Gaynor C. Tyler Community Nurse, Gwent Healthcare NHS Trust
Margaret Ann Parker Community Nurse, Bro Morganwg NHS Trust

Gaynor Tyler and Margaret Parker describe how their idea for a men’s health group took shape

The advent of community care and the closure of long stay hospitals for people with learning disabilities have transferred responsibility for primary health care provision for this group to general practitioners (GPs). This has not proved an easy task, given that many GPs feel they have little experience of people with learning disabilities and may lack the necessary skills to provide care (Kerr et al 1996, Howells 1996). People with learning disabilities have the same health needs as the rest of the population, and these may occur more frequently or be masked by additional impairments or communication difficulties. It is also possible that someone’s underlying intellectual impairment can create additional problems, especially where this is associated with a particular syndrome (Welsh Office 1992).
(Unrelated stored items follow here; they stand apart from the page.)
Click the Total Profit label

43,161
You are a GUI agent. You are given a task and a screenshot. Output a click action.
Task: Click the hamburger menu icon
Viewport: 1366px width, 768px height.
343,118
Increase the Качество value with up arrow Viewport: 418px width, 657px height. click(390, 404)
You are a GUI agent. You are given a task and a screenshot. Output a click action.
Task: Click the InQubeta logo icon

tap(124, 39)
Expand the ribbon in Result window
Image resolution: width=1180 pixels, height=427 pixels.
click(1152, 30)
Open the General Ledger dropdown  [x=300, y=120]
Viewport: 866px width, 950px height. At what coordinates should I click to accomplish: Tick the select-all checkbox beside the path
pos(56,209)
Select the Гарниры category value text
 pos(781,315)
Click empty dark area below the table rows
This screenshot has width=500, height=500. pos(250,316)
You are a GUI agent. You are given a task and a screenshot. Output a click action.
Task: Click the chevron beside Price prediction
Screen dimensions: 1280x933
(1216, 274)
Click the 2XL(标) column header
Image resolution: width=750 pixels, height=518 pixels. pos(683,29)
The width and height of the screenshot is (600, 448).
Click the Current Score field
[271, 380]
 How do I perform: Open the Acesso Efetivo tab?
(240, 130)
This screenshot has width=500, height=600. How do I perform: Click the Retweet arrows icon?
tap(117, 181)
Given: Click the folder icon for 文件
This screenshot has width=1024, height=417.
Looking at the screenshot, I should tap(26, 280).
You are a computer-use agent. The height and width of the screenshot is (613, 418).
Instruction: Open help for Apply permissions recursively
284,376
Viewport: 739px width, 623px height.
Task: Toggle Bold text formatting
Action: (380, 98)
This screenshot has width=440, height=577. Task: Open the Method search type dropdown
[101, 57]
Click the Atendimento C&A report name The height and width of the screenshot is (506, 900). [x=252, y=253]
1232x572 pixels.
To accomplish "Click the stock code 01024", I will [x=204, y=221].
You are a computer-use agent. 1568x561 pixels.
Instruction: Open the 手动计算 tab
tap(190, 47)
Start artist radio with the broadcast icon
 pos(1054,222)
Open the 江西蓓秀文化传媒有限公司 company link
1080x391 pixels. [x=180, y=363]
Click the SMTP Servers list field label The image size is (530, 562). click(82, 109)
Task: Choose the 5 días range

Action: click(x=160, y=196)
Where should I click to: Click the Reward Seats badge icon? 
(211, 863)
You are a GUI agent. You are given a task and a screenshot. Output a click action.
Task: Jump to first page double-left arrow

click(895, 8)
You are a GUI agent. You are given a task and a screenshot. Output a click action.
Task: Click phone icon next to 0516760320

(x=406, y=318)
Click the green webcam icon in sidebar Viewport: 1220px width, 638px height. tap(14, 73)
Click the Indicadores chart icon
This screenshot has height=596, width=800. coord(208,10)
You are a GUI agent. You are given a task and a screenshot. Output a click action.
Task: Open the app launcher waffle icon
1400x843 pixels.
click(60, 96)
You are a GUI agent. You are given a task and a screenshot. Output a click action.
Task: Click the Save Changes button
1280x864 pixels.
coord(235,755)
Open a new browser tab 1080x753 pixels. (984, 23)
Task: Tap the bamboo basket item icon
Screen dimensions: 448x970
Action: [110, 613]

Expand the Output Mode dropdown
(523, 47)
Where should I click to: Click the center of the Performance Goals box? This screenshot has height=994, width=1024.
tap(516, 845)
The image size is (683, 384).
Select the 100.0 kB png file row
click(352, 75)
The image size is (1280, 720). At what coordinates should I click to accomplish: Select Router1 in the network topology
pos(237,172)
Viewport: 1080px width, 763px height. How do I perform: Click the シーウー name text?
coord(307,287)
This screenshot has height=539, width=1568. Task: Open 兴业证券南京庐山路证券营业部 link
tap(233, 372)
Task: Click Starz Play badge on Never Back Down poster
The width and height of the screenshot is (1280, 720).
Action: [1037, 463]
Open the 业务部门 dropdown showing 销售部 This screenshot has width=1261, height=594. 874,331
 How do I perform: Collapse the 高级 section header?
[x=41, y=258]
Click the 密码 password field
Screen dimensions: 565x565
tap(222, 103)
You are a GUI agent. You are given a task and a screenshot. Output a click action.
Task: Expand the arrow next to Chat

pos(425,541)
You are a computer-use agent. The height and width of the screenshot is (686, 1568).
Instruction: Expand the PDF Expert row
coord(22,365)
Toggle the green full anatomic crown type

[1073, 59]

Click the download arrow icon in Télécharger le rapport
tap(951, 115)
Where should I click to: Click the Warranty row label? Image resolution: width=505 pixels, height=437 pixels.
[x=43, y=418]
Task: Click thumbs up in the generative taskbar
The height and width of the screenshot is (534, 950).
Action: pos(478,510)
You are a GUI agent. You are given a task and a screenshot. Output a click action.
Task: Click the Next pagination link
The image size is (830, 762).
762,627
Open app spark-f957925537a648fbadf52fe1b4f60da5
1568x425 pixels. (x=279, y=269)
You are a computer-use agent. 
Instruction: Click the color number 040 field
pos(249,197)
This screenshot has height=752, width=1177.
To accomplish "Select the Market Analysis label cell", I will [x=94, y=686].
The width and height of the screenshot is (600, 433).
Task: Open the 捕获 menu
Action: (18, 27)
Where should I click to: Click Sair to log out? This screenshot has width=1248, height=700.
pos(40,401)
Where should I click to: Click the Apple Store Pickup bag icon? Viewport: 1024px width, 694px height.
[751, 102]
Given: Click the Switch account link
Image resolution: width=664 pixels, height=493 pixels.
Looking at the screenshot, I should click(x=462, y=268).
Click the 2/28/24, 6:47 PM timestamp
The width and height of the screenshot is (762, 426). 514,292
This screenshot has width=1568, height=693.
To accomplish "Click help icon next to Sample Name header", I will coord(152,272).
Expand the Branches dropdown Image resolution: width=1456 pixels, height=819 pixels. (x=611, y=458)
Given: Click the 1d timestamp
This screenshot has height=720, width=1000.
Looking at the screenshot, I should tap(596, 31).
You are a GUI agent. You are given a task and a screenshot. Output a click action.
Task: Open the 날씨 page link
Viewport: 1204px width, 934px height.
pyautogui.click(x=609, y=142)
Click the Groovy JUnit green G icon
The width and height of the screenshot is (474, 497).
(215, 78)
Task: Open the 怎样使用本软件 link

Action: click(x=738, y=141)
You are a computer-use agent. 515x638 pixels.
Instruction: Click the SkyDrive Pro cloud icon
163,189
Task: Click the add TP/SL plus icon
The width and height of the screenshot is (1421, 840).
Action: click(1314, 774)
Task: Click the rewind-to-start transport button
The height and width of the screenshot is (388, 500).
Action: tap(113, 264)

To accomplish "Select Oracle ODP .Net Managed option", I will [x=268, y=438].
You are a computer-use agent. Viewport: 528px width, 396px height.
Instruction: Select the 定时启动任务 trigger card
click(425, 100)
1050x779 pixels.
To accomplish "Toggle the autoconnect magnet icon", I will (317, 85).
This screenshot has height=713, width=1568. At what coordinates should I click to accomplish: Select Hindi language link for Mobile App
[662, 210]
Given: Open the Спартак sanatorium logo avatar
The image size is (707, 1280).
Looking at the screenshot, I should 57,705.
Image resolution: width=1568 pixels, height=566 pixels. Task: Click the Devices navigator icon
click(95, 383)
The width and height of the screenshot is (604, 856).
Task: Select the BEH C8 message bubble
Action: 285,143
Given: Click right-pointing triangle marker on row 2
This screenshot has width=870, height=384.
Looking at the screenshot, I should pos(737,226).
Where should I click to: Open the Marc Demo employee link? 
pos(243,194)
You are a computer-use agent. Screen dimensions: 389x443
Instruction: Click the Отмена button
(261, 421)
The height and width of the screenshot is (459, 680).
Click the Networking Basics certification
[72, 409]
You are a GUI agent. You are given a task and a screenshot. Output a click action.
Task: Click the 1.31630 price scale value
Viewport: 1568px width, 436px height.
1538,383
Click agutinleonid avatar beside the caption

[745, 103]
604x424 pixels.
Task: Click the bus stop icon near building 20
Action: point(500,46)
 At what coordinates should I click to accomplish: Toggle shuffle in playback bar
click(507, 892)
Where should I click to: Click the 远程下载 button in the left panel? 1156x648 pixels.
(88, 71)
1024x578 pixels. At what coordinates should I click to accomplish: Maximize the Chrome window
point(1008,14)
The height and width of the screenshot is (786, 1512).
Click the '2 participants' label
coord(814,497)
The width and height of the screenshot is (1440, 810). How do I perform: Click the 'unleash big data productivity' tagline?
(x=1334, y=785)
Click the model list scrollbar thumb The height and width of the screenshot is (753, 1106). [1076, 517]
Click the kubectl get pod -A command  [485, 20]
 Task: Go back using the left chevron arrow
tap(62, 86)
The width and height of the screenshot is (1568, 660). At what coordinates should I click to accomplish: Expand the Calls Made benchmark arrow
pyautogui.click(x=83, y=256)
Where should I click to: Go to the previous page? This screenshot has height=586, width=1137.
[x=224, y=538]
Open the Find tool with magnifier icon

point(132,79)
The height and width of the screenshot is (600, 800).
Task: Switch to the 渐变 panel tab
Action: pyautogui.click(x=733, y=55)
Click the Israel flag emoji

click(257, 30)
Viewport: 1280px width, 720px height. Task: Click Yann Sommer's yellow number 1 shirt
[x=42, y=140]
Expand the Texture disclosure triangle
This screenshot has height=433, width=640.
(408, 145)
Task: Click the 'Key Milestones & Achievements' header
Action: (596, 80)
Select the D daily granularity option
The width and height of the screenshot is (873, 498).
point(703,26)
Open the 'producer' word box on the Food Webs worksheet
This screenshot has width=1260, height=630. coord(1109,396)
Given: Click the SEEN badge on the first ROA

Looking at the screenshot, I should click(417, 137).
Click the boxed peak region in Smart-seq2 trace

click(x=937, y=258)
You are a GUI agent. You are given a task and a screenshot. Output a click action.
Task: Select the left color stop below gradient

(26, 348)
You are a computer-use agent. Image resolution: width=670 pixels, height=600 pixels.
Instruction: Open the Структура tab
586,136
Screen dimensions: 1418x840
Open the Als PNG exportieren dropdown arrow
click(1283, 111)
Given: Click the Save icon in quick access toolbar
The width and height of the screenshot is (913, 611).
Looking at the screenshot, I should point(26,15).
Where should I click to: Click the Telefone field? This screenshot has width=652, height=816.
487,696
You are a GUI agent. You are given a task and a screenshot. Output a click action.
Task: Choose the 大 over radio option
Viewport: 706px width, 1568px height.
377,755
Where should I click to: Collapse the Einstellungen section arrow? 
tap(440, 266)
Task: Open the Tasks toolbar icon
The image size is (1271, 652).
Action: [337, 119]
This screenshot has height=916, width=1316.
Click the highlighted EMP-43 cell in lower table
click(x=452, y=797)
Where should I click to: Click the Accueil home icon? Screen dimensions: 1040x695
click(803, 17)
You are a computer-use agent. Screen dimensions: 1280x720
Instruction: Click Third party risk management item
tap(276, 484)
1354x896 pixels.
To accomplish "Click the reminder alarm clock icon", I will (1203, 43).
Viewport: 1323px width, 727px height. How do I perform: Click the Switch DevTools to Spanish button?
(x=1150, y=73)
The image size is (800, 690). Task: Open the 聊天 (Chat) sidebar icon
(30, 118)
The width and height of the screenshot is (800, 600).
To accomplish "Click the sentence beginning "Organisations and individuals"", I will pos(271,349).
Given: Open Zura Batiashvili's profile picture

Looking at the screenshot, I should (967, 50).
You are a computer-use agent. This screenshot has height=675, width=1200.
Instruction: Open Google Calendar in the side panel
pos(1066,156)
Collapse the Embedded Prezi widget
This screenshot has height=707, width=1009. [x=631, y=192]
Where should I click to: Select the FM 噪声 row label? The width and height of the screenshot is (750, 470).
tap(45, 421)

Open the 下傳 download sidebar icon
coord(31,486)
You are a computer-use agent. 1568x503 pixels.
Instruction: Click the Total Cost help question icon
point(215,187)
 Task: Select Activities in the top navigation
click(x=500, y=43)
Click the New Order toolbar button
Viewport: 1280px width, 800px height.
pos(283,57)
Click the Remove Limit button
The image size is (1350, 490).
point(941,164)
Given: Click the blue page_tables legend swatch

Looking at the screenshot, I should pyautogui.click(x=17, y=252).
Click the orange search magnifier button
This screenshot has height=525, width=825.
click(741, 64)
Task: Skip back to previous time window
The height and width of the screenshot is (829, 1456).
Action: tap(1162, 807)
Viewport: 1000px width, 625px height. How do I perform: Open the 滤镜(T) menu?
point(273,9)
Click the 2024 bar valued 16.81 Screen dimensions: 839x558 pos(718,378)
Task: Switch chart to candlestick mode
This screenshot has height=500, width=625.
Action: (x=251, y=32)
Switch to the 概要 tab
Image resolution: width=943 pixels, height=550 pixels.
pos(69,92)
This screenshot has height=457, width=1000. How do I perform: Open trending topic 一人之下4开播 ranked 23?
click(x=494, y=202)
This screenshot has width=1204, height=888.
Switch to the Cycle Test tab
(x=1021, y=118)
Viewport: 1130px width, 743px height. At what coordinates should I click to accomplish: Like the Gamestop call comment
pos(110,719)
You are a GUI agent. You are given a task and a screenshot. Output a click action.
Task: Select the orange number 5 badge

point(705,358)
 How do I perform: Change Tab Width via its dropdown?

This, together with an inability by the client or carer to recognise symptoms of ill health, may compound any health problems. Bollard (1997) identified that over 60 per cent of people with learning disabilities living in the community have more than one chronic medical condition, inclusive of mental and/or physical disorders, requiring pharmaceutical intervention. It has also been shown that the involvement of a specialist is only available to a minority of this group (Minihan and Dean 1990).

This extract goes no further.